A Comprehensive Guide to Puppet: Architecture, Installation, and Resource Management
This article provides an in‑depth overview of Puppet, covering its background, C/S architecture, workflow, step‑by‑step installation for master, CA, and agent nodes, configuration file details, and practical examples of package and file resources for large‑scale server automation.
Puppet is an open‑source, cross‑platform configuration management framework that uses a client‑server (C/S) architecture to manage packages, files, services and cron jobs across Linux, Windows, Unix and macOS.
In large‑scale environments where thousands of servers need rapid, consistent provisioning, Puppet can automate DNS changes, template‑based deployments, Apache configuration updates, software installations, service restarts, and incremental configuration modifications.
Background
Traditional manual configuration becomes impractical when the number of servers reaches tens of thousands. The article describes a case where over 30,000 web servers require fast, reliable deployment.
Puppet Architecture
Puppet consists of a master (server) that stores manifests and a set of agents (clients) that periodically request their catalogs. SSL is used for authentication; in high‑availability setups a separate CA server centralises certificate management.
Workflow
Agent establishes SSL connection to master.
Agent sends facts (hostname, OS version, IP, load) to master.
Master selects the appropriate manifest or ENC.
Manifest is parsed; syntax errors abort the run.
Master compiles a catalog and returns it to the agent.
Agent applies the catalog, logs results, and reports back.
Agent information is sent to master as a report.
Process ends.
Installation and Configuration – Master
Four master nodes manage roughly 15,000 servers. Steps include installing puppet-server , Apache, mod_ssl , mod_passenger ; editing /etc/puppet/puppet.conf ; copying the CA SSL directory; initializing the master; creating Apache virtual‑host configuration; setting DocumentRoot ; and starting the Puppet service.
Installation and Configuration – CA Server
A dedicated CA server handles certificate issuance for the master cluster. Steps mirror the master installation, plus creating /etc/puppet/autosign.conf ("*" to allow all hosts) and starting the master to generate keys.

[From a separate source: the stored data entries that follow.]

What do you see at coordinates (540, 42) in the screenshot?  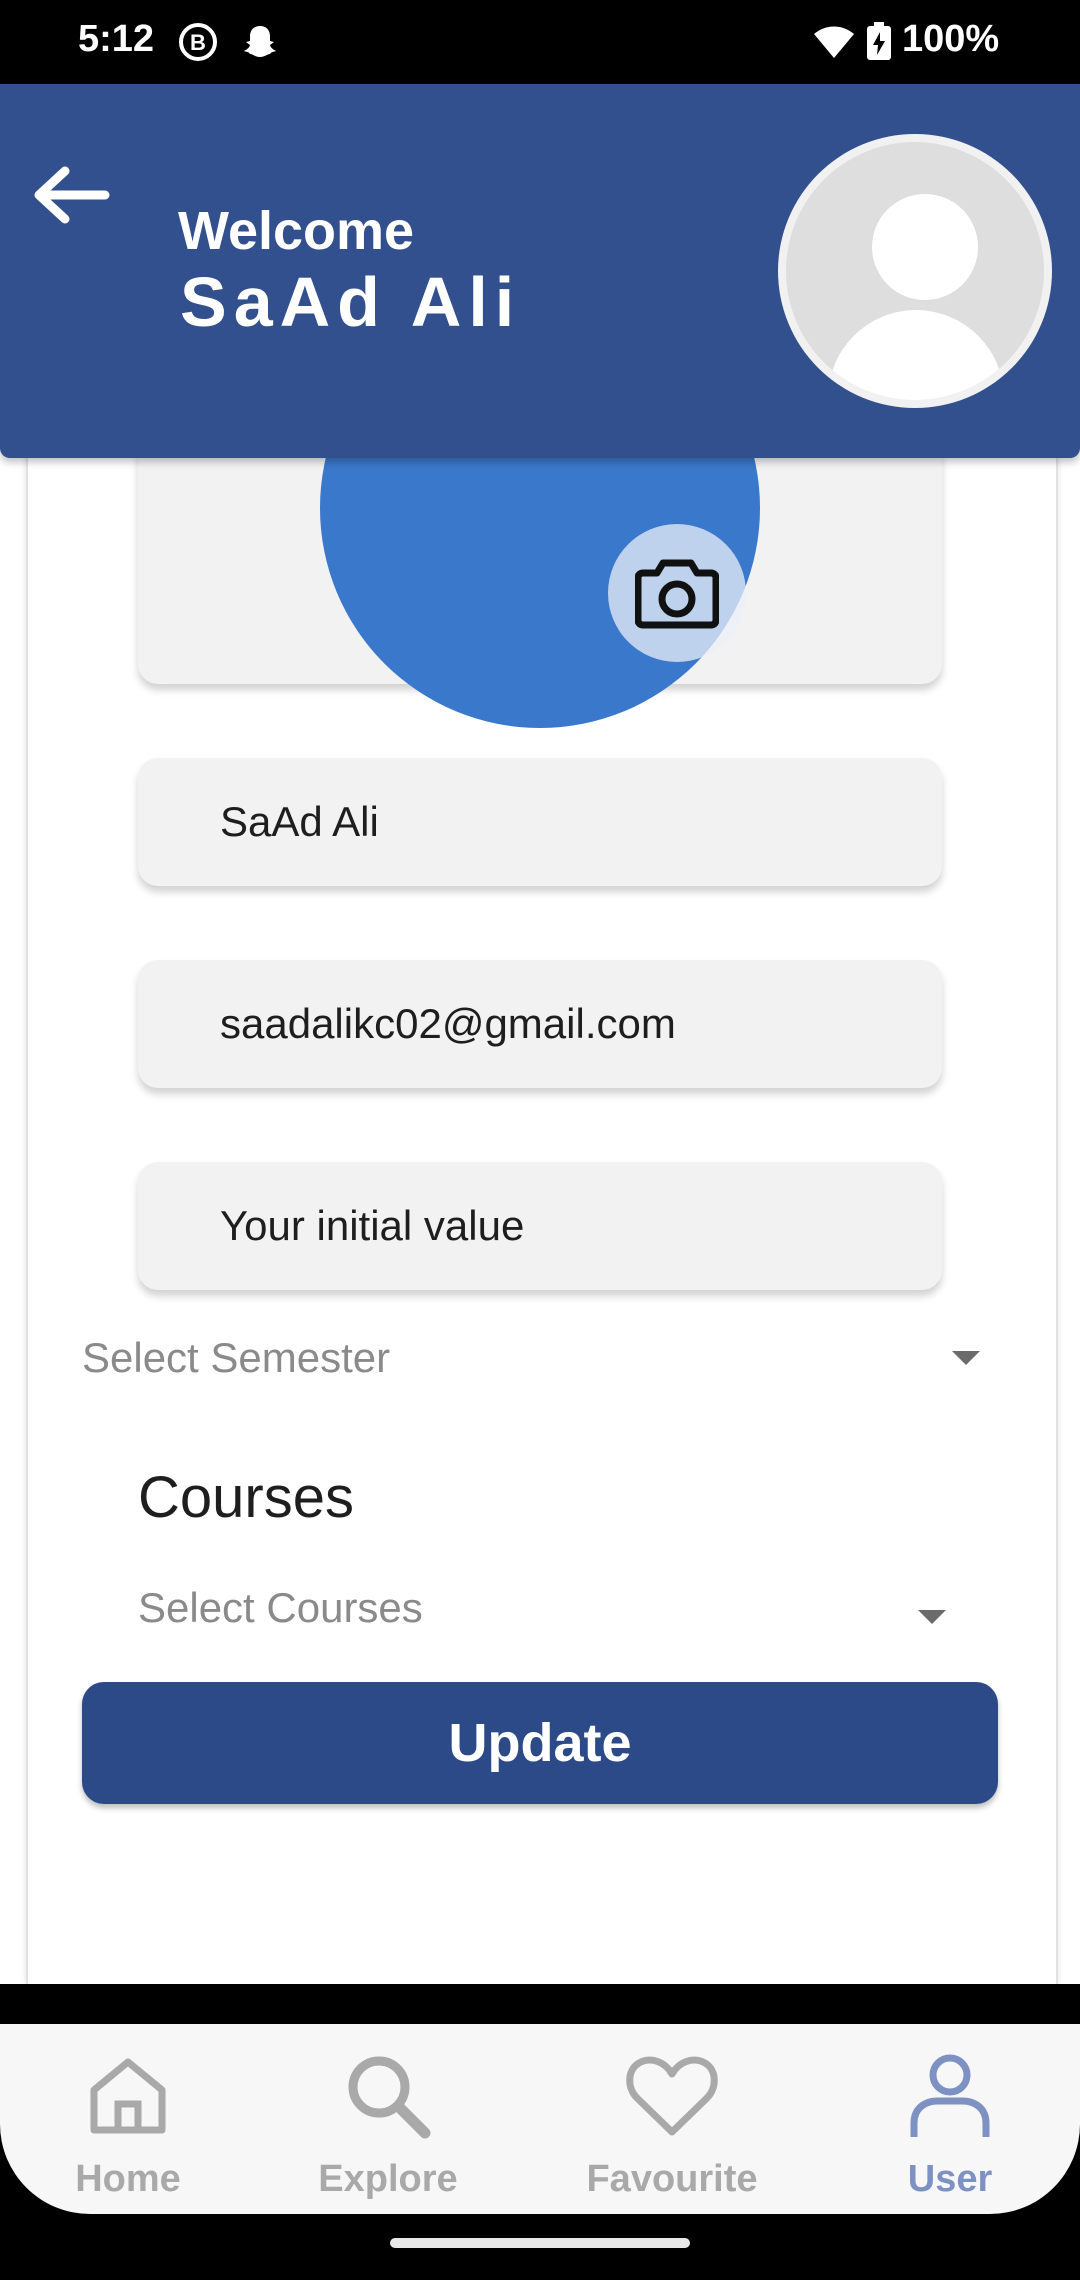 I see `status-bar: 5:12 B 100%` at bounding box center [540, 42].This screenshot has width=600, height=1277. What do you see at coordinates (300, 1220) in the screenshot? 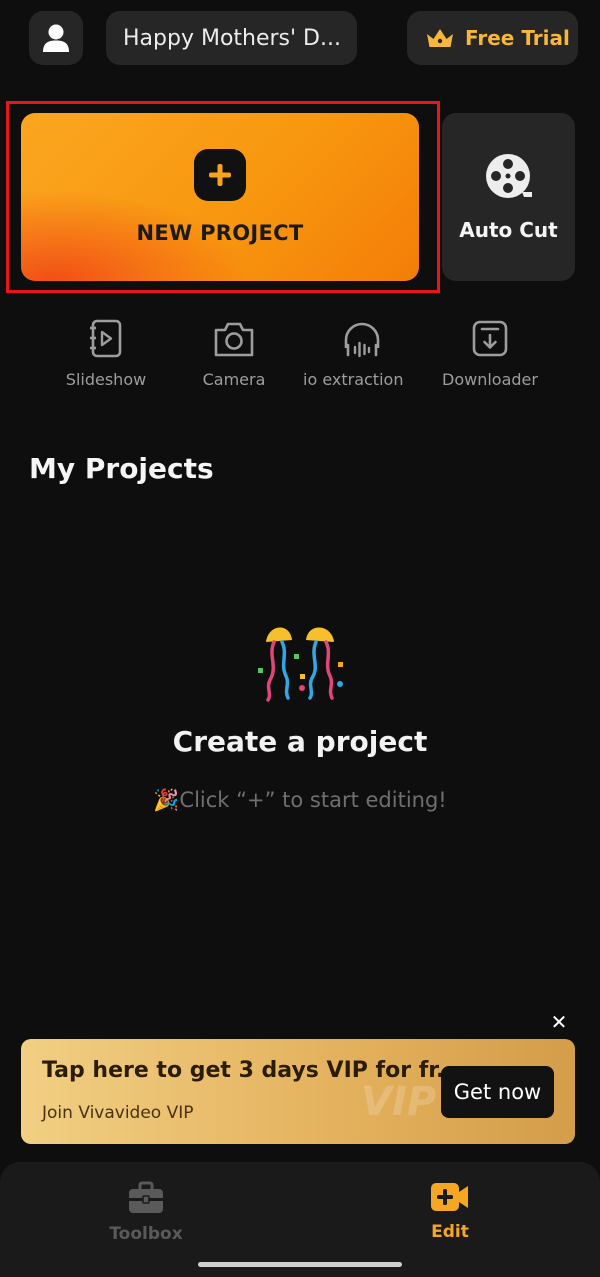
I see `bottom-nav: Toolbox Edit` at bounding box center [300, 1220].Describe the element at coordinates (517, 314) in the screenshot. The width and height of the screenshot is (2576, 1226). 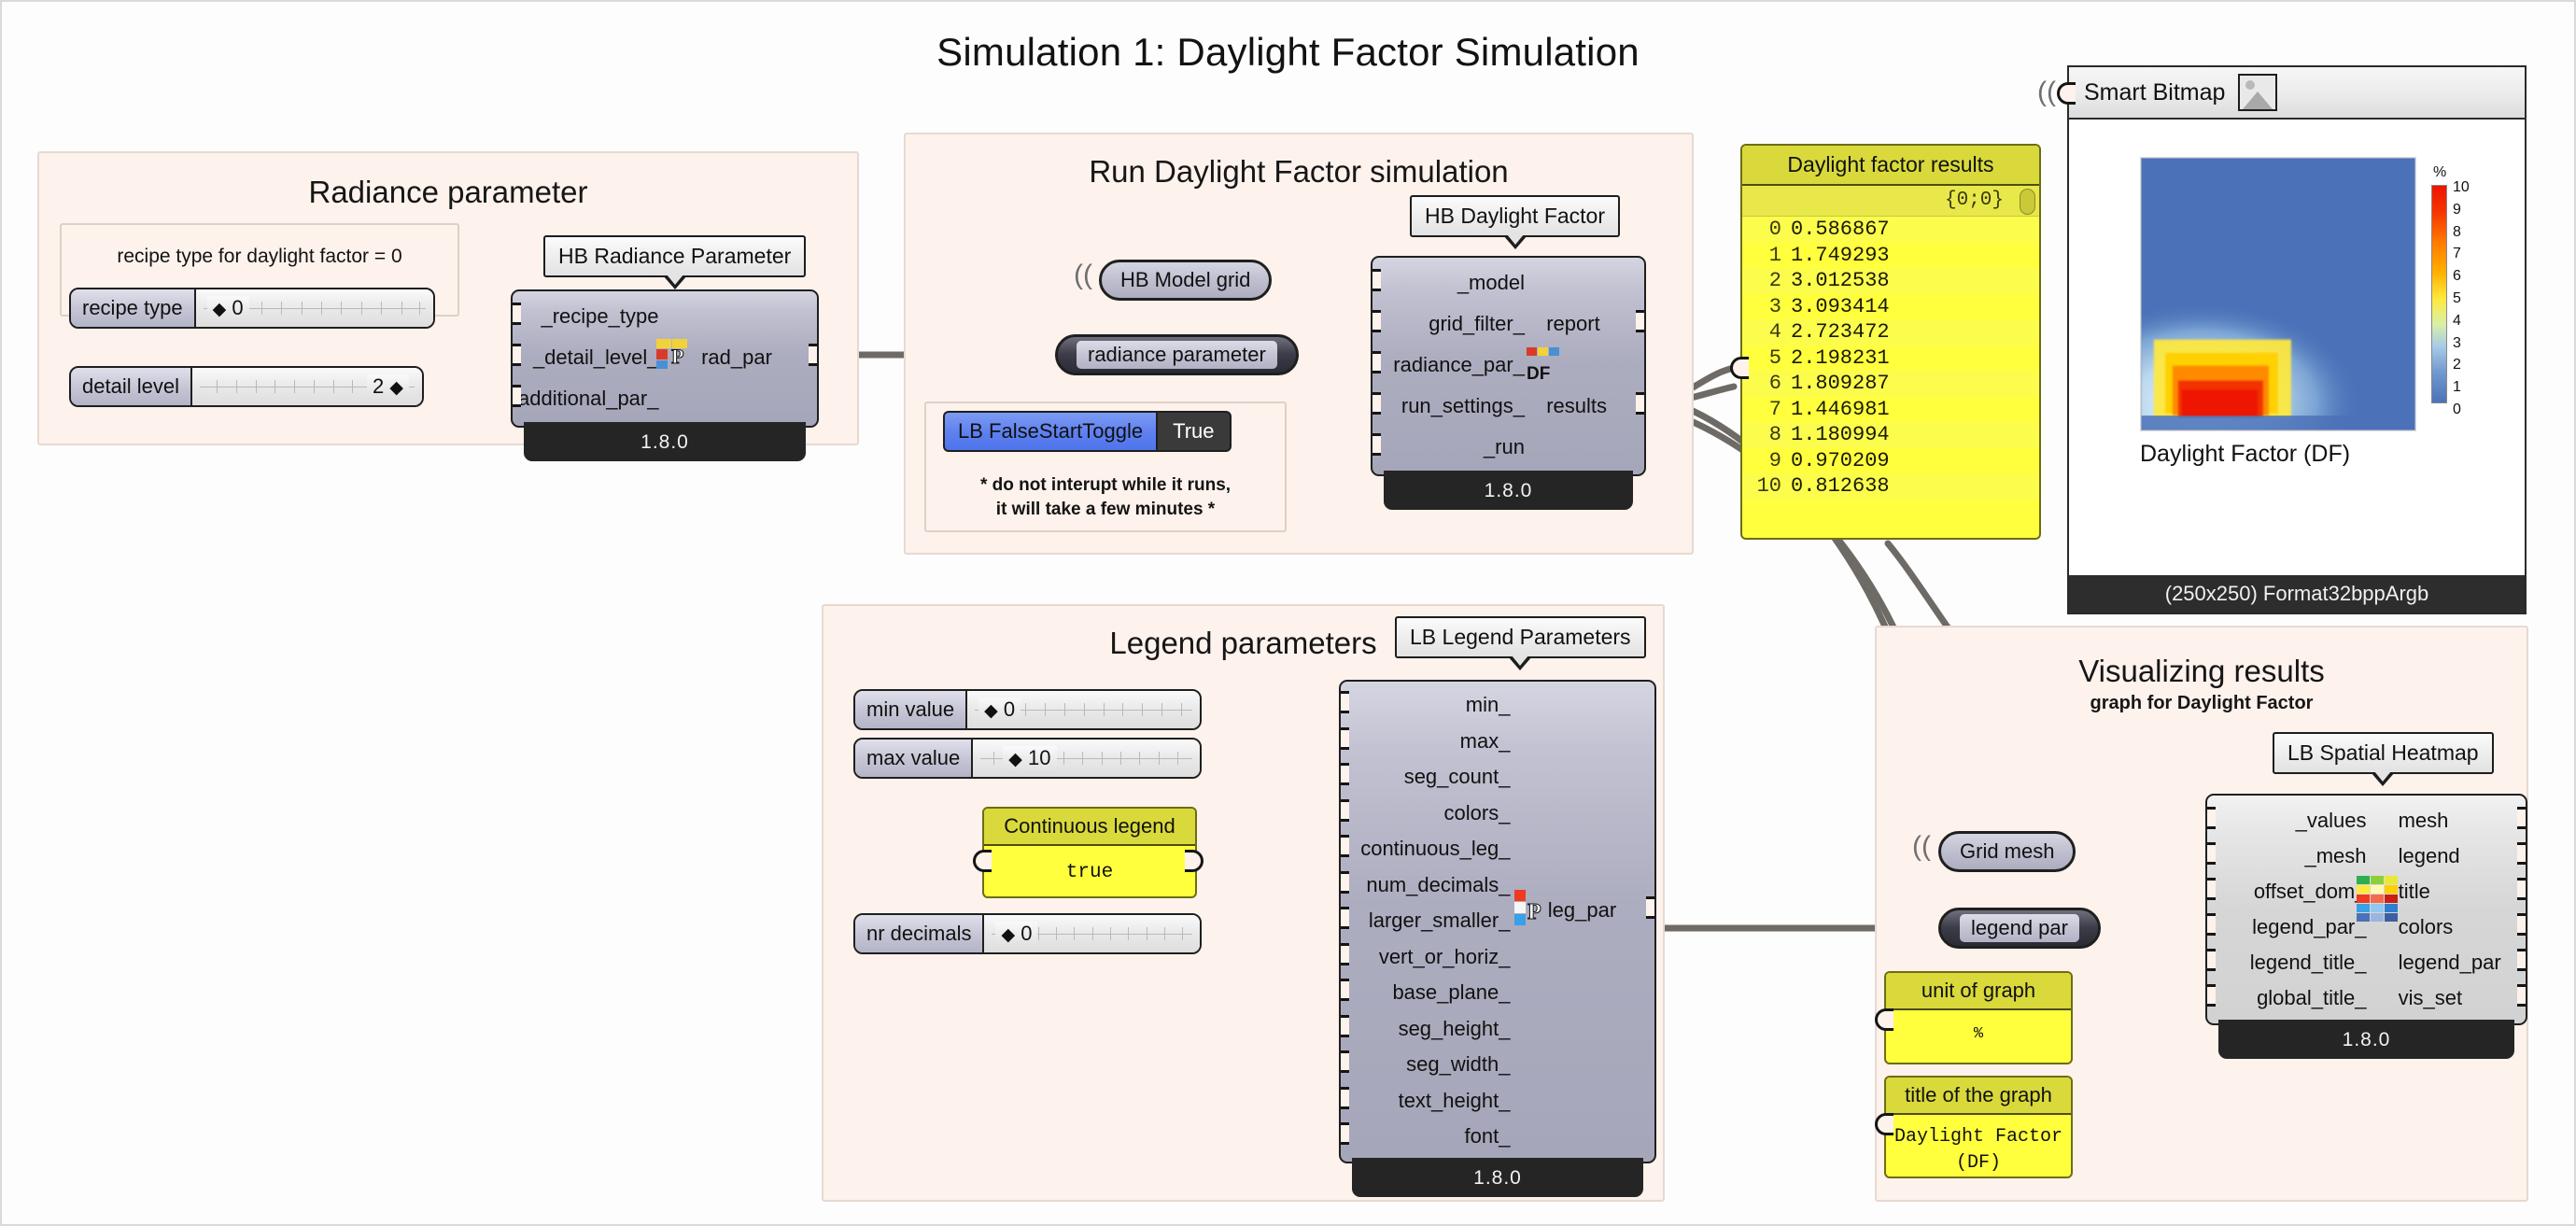
I see `port-in-recipe-type` at that location.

Installation and Configuration – Agent
Agents are installed via internal packages addops-puppet and addops-puppet-agent-extra , which automatically set ca_server , server and node_name_value . Testing is done with puppet agent --test and optional environment flags.
Puppet Configuration File (puppet.conf)
The file resides in /etc/puppet/ and contains three sections: main , master , and agent . Main options include confdir , vardir , logdir , rundir , ssldir , etc. Master options cover user , group , certname , bindaddress , masterport , and CA settings. Agent options include classfile , localconfig , runinterval , listen , report , and server details.
Resources
Resources are the core abstraction in Puppet. Common types are package , file , service , and exec . The article details the package resource (attributes: name , ensure , source , provider ) and the file resource (attributes: ensure , path , owner , group , mode , source ) with example manifests.
Conclusion
As server fleets grow, automated configuration reduces operational cost. Puppet’s ease of use, rapid deployment, and broad adoption (e.g., Alibaba, Oracle, Google) make it a solid foundation for large‑scale cluster management. Future topics will cover Facter, Hiera, module standards, and master cluster scaling.